Below, we’ll explain the difference between these two useful pieces of machinery as well as offering our advice on when and why you might want to use each one.
That’s not all.
We’ll also offer our picks of the very best jointers and planers currently on the market, as well as answering your burning questions about both products. Before we dive into that, however, let’s first take a brief look at exactly why the two are so different.
On the face of it, it doesn’t come as much of a surprise to learn that many inexperienced woodworkers and DIY beginners see jointers and planers as basically the same thing.
After all, both are used to alter the surface of lumber, and both use a rotary drum with mounted blades (often called knives) to do their jobs.
Yet that’s just about where the similarities begin and end.
Here’s a look at the main differences between jointers and planers.
Main Differences Between Jointers vs Planers
The Main Differences Between Jointers vs Planers are:
- Jointers are used to perfectly square a single edge and flatten a single face, whereas planers are used to ensure a consistent thickness and create parallel surfaces.
- Jointers can finish boards to roughly the same thickness, whereas planers can ensure that boards have the exact same thickness throughout.
- Jointers have knives mounted in the table that cut the wood from below, whereas planers cut from above.
- Jointers can remove warping and cupping, whereas planers are slightly more expensive.

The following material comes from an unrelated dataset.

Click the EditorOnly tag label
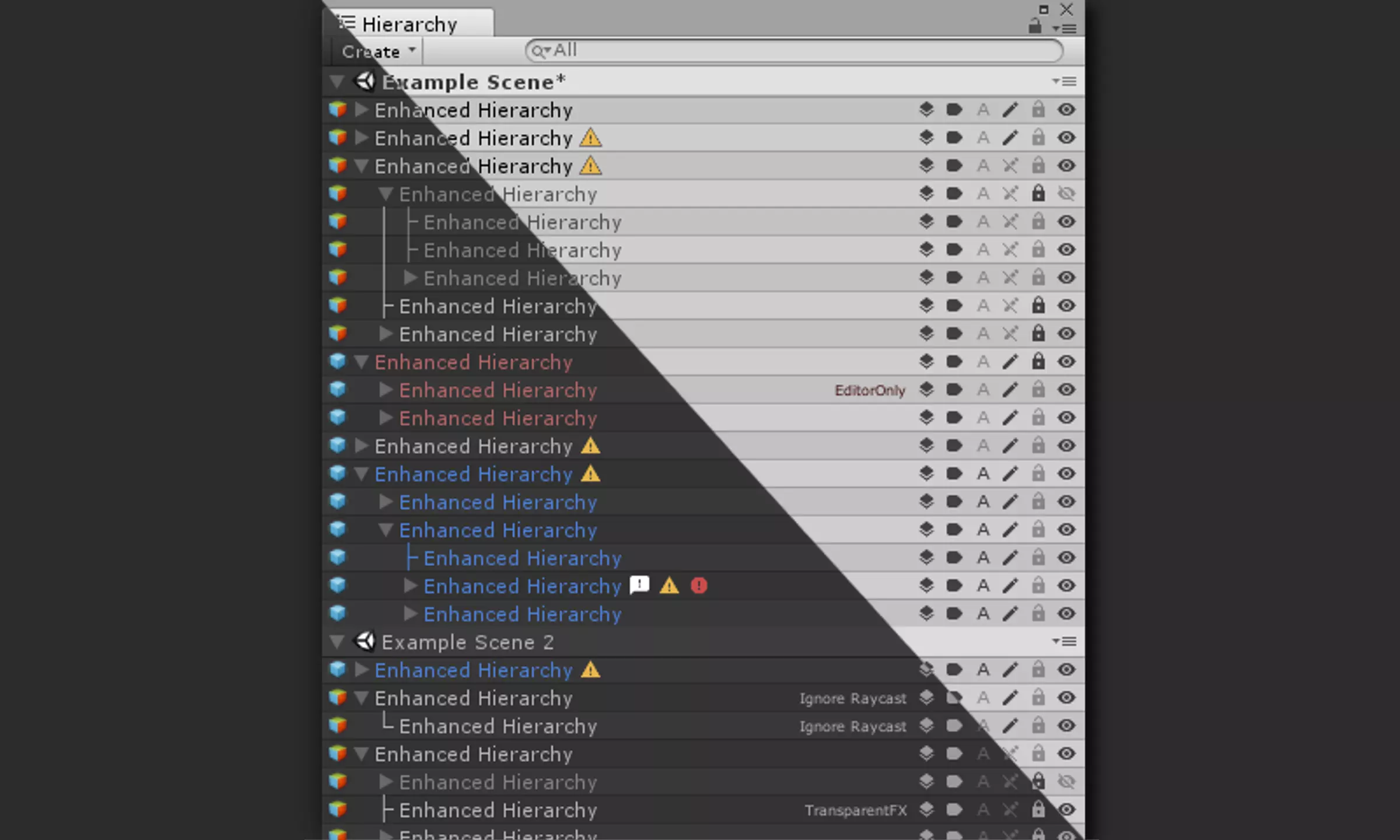1400x840 pixels. 870,390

In a nutshell, using a jointer is useful for starting to prepare your wood for a project. It will give you one perfectly flat face and square up to one edge of the wood so that it can connect with other boards (such as when you’re creating a table or bookshelf). However, if you want all faces and edges to be parallel and consistent (which you do if your finished project is going to be of durable quality), then a planer is the way to go.
In a moment, we’ll dive deeper into the details about what each machine can actually do but, first, let’s answer another very important question.
Why do I Need a Jointer or Planer?
Again, you might not need either machine at all if you can get wood that has already been pre-finished.
In some cases, you can buy S4S lumber directly. Alternatively, some lumber yards may be prepared to prepare the surface of your boards before they deliver them.
In most cases though, you’ll be heading to your local lumberyard or DIY store and picking up rough, unfinished wood which, while strong and durable, simply isn’t fit for building with until it’s been treated.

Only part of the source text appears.